The doctrine and iconographic depiction of the "Last Judgment" are drawn from many passages from the apocalyptic sections of the Bible. It appears most directly in The Sheep and the Goats section of the Gospel of Mark where the judgment is entirely based on help given or refused to "the least of these":[2]
When the Son of Man comes in His glory, and all the holy angels with Him, then He will sit on the throne of His glory. All the nations will be gathered before Him, and He will separate people one from another as a shepherd separates his sheep from the goats, and He will set the sheep on His right hand but the goats at the left. Then the king will say to those on His right hand, “Come, you blessed of My Father, inherit the kingdom prepared for you from the foundation of the world; for I was hungry and you gave me food, I was thirsty and you gave me drink, I was a stranger and you took Me in, I was naked and you clothed Me, I was sick and you visited me, I was in prison and you came to me.” ... “Assuredly, I say to you, inasmuch as you did it to one of the least of these My Brethren, you did it to me.”
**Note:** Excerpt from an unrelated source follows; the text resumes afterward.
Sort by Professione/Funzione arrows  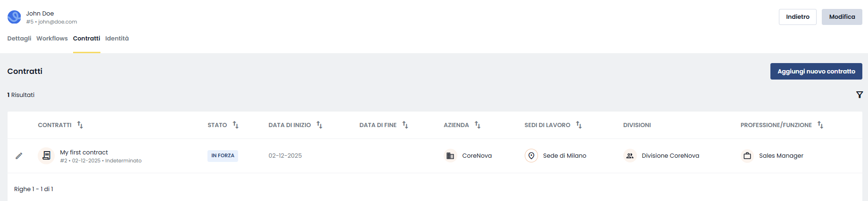820,125
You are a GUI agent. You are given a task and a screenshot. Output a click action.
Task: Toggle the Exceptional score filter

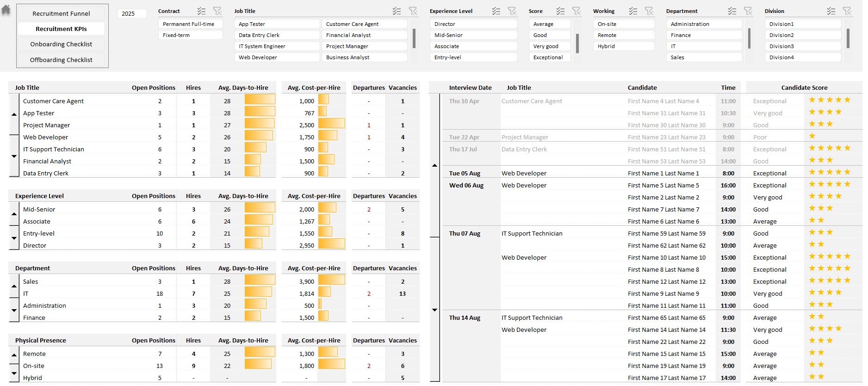click(549, 57)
Then He will also say to those on the left hand, “Depart from Me, you cursed, into the everlasting fire prepared for the devil and his angels; for I was hungry and you gave Me no food, I was thirsty and you gave Me no drink, I was a stranger and you did not take Me in, naked and you did not clothe Me, sick and in prison and you did not visit Me.” ... “Assuredly, I say to you, inasmuch as you did not do it to one of the least of these, you did not do it to me.” And these will go away into everlasting punishment, but the righteous into eternal life. (Matthew 25:31-36, 40-43, 45-46 NRSV)
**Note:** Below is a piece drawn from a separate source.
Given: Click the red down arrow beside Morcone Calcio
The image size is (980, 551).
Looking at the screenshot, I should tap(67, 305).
The doctrine is further supported by passages in the Books of Daniel, Isaiah and the Revelation:
And I saw a great white throne, and him that sat on it, from whose face the earth and the heaven fled away; and there was found no place for them. And I saw the dead, small and great, stand before God; and the books were opened: and another book was opened, which is the book of life: and the dead were judged out of those things which were written in the books, according to their works. (Rev 20:11-12)
Adherents of millennialism, mostly Protestant Christians, regard the two passages as describing separate events: the "sheep and goats" judgment will determine the final status of those persons alive at the end of the Tribulation, and the "Great White Throne" judgment will be the final condemnation of the unrighteous dead at the end of all time, after the end of the world and before the beginning of the eternal period described in the final two chapters of Revelation.
Also, Matthew 3:10-12:
Even now the axe is lying at the root of the trees; every tree therefore that does not bear good fruit is cut down and thrown into the fire. ‘I baptize you with water for repentance, but one who is more powerful than I is coming after me; I am not worthy to carry his sandals. He will baptize you with the Holy Spirit and fire. His winnowing fork is in his hand, and he will clear his threshing-floor and will gather his wheat into the granary; but the chaff he will burn with unquenchable fire.’
Matthew 13:40-43:
Just as the weeds are collected and burned up with fire, so will it be at the end of the age. The Son of Man will send his angels, and they will collect out of his kingdom all causes of sin and all evildoers, and they will throw them into the furnace of fire, where there will be weeping and gnashing of teeth. Then the righteous will shine like the sun in the kingdom of their Father. Let anyone with ears listen!
Luke 12:4-5,49:
‘I tell you, my friends, do not fear those who kill the body, and after that can do nothing more. But I will warn you whom to fear: fear him who, after he has killed, has authority to cast into hell. Yes, I tell you, fear him! ... ‘I came to bring fire to the earth, and how I wish it were already kindled!